_Available data_:
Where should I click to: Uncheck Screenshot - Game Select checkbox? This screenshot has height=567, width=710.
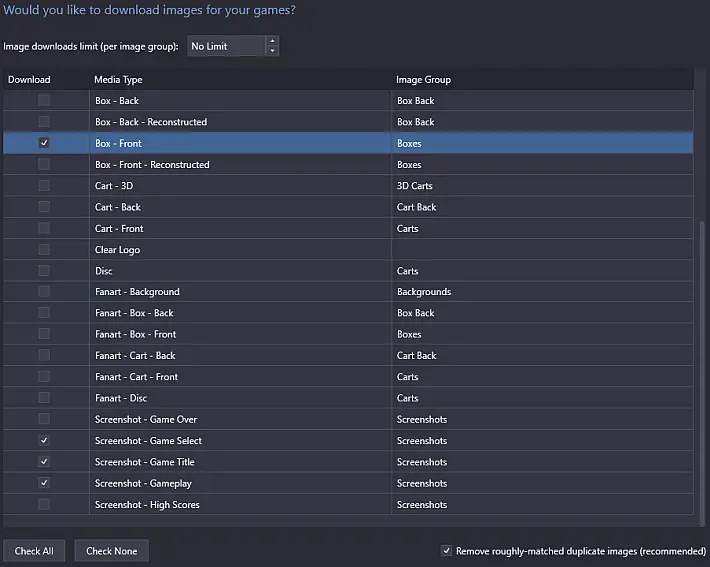click(x=44, y=440)
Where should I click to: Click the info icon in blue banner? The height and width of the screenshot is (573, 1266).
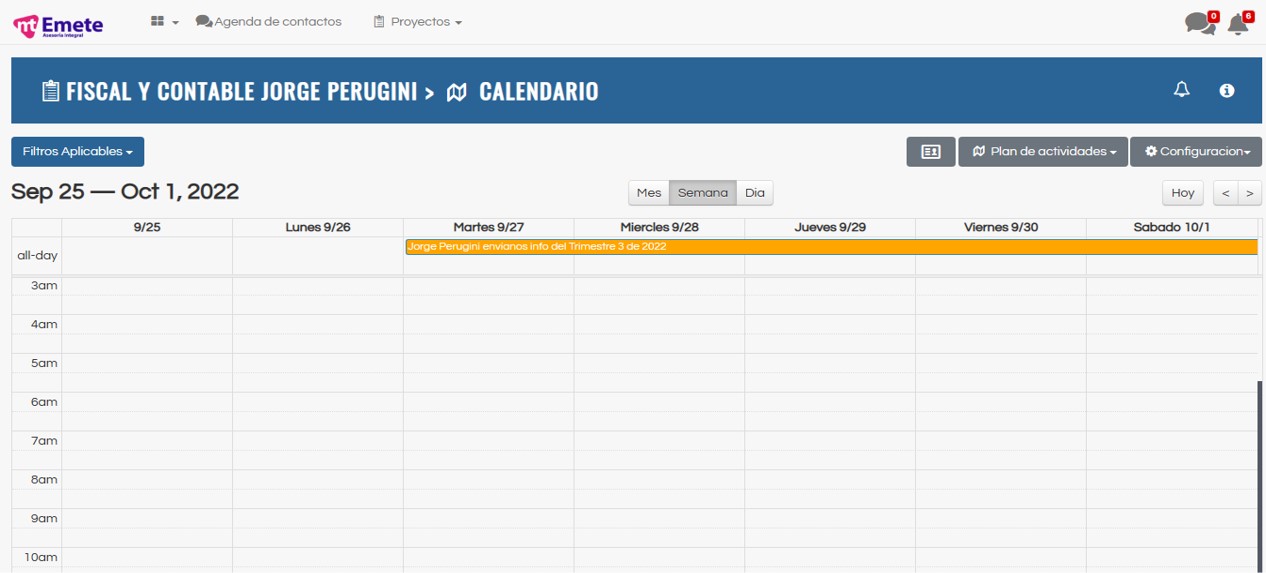click(x=1226, y=91)
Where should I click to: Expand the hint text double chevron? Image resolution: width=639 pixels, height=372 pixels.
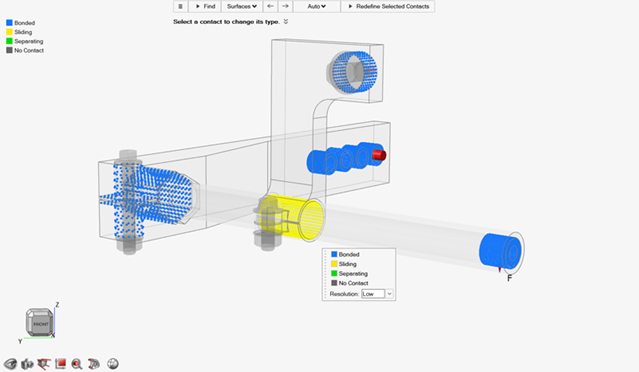(286, 22)
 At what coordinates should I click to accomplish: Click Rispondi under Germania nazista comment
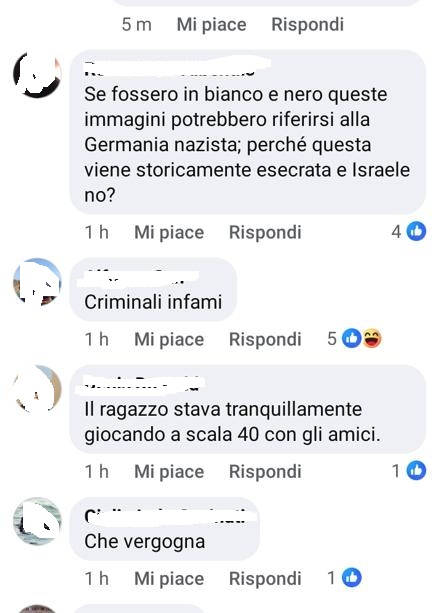coord(265,232)
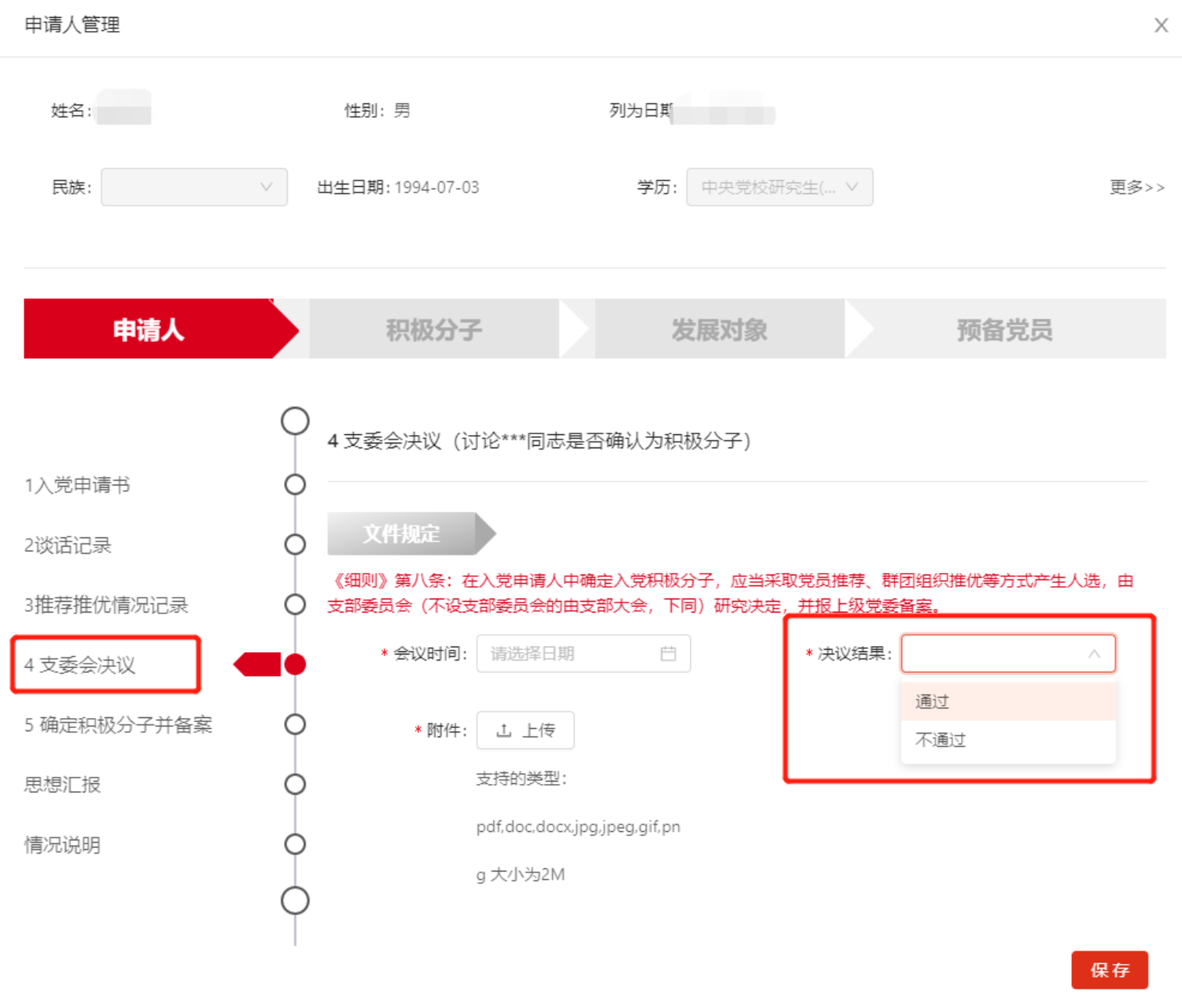Screen dimensions: 1182x1008
Task: Expand the 学历 education dropdown
Action: coord(779,187)
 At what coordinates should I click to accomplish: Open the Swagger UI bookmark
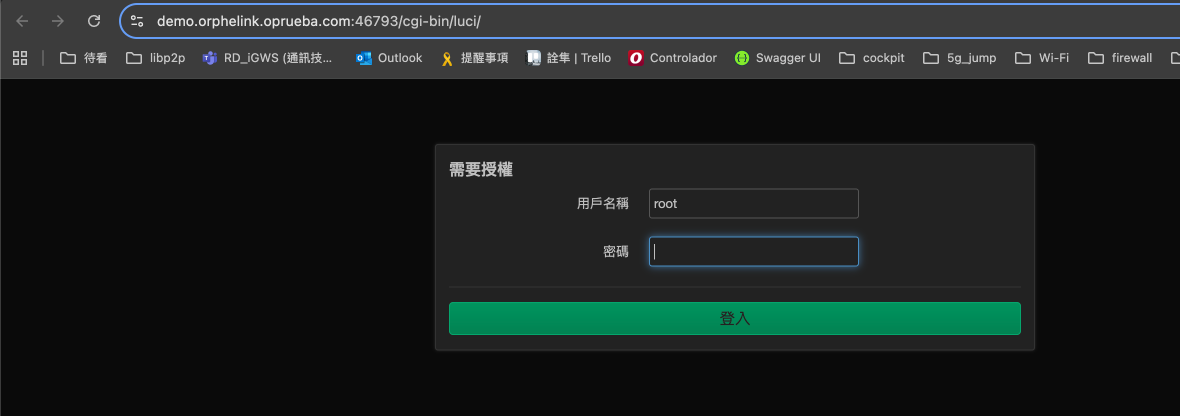point(777,58)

_Try it_: Omit each picture, then return all of the listing exactly as it stands.

_Exercise solution_:
Where should I click to: Uncheck Screenshot - Game Select checkbox? This screenshot has height=567, width=710.
click(x=44, y=440)
Where should I click to: Click the info icon in blue banner? The height and width of the screenshot is (573, 1266).
click(x=1226, y=91)
Where should I click to: Expand the hint text double chevron? Image resolution: width=639 pixels, height=372 pixels.
(286, 22)
 At what coordinates should I click to accomplish: Click Rispondi under Germania nazista comment
coord(265,232)
Screen dimensions: 1182x1008
Task: Expand the 学历 education dropdown
Action: coord(779,187)
 At what coordinates should I click to accomplish: Open the Swagger UI bookmark
point(777,58)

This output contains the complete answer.